The Morning After...
Member
Thread Starter
Join Date: Feb 2011
Posts: 7
The Morning After...
Today, I find myself here, not ever being in the position of admitting I am sick. It's the day after another night of drinking, passing out, admitting to my husband (who is overseas) that I had too much to drink last night...again. He's seen the problem escalate. He's heard my slurring voice on the phone while I've tried convincing him I have it all under control. I don't. I can't control it. I'm powerless. I've had friends tell me they're worried about me. My parents have taken notice and have confronted me about it. All the while I've told them that I'm fine, not to worry. But I'm not fine. I have a problem. And that's why I'm here & I'm so grateful to be here...
Hi T2B-
I remember being exactly where you are right now.
I'm not sure what I was more fearful of - knowing I had a BIG problem or knowing I was going to have to quit...forever.
Nice work - posting here.
Do you think you're an alcoholic? That's a good place to start.
We can and do recover. I'm living proof and you can be too.
Kjell
I remember being exactly where you are right now.
I'm not sure what I was more fearful of - knowing I had a BIG problem or knowing I was going to have to quit...forever.
Nice work - posting here.
Do you think you're an alcoholic? That's a good place to start.
We can and do recover. I'm living proof and you can be too.
Kjell
Member
Join Date: Feb 2011
Location: Berea, Ohio
Posts: 7
I am new here and will post in Newcomers but I wanted to add my thanks to this group.

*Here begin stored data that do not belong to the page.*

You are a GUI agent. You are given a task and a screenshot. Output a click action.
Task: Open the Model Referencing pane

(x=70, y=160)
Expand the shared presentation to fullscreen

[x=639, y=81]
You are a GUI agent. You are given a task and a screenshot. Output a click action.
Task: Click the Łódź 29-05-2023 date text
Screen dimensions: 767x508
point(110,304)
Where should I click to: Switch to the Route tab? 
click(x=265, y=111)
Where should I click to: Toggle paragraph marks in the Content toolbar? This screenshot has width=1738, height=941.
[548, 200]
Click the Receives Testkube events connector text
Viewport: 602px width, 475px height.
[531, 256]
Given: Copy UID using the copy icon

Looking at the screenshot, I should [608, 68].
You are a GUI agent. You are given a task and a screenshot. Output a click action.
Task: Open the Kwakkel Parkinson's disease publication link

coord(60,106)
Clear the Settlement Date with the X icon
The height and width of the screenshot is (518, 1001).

After almost 15 years of sobriety I relapsed a couple times. I searched, went to a few meetings and searched again...I found this site and truly believe it is the right place. Nothing has helped me as much in the last few weeks. I was sobor and struggled for almost six months and now believe I can make it again. Thanks to everyone who has helped me with their stories and wisdom.